The Supreme Court has held, basically, that you’re giving testimony – testifying – when you’re communicating, i.e., when you’re revealing your knowledge of certain facts or sharing your thoughts or opinions with the government. U.S. v. Kirschner, supra. You can’t claim the 5th Amendment privilege to refuse to surrender physical evidence such as your blood, hair or saliva; it only applies to communications, i.e., to something that look like what a witness does when she takes the stand at trial.
In addressing this issue, the Kirschner judge noted that in U.S. v. Doe, 487 U.S. 201 (1987), the Supreme Court said compelling someone “`to reveal the combination to [their] wall safe’” constitutes testimony within the scope of the 4th Amendment privilege. In this case, the AUSA “described the requested testimony [from Kirschner] in these terms: `It's like giving the combination to a safe.’” U.S. v. Kirschner, supra. That wasn’t a good way to describe it, because the judge then noted that the “Supreme Court has held that this type of procured testimony is protected by the . . . Fifth Amendment privilege.” U.S. v. Kirschner, supra. The judge also explained that “the government is not seeking documents or objects -- it is seeking testimony from the Defendant, requiring him to divulge through his mental processes his password-that will be used to incriminate him.” U.S. v. Kirschner, supra. He therefore granted Kirschner’s motion to quash the grand jury subpoena, which meant it became null and void and therefore unenforceable. U.S. v. Kirschner, supra.
As I explained in my posts on the Boucher case, that left the government with three options:
(1) Appeal this judge’s decision to the U.S. Court of Appeals for the Sixth Circuit.
(2) Give up on trying to use Kirschner’s computer as the source of evidence on which to base additional charges.
(3) Give Kirschner immunity for disclosing his computer passwords to the grand jury.
The government may go with (2), but I suspect they’re more likely to try (1).
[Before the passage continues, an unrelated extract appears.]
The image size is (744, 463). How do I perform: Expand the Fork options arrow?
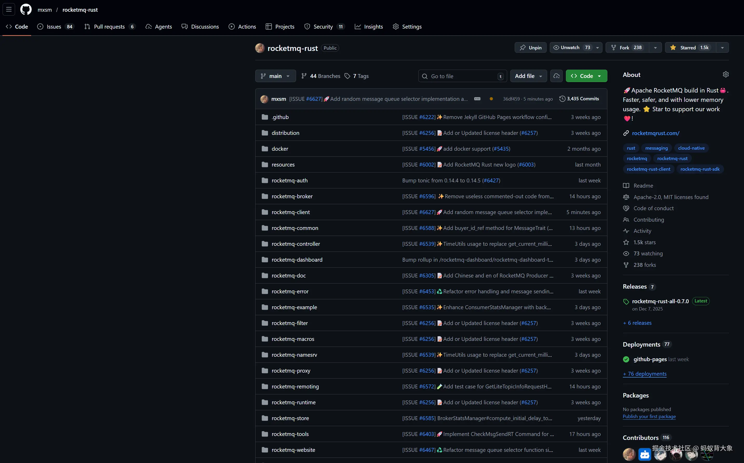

They could give Kirschner immunity for the act of disclosing the passwords, but if the government does that it can’t use the passwords themselves or any evidence derived from to charge and prosecute Kirschner for additional crimes. Section 6002 of Title 18 of the U.S. Code, which you can find here, allows the government to give someone immunity, which then strips them of the ability to claim the 5th Amendment privilege and refuse to testify. As I noted in my Boucher posts, the premise is that if the government promises it won’t use what you say to prosecute you, then your testimony doesn’t “incriminate” you and you don’t need the 5th Amendment privilege to protect you.
As I also noted in the Boucher posts, the problem the government faces in a case like this is that if it gives the suspect immunity to get the encryption key or passwords, it can’t use the key or the passwords or any evidence derived from them, i.e., any evidence they find when they access the encrypted or password-protected computer or computer media, against that person. So if the government doesn’t appeal this court’s ruling or if the U.S. Court of Appeals for the 6th Circuit affirms that ruling, it means Kirschner doesn’t have to worry about the government using evidence that’s in his computer to prosecute him for new crimes . . . unless, of course, the government can somehow bypass his password protection.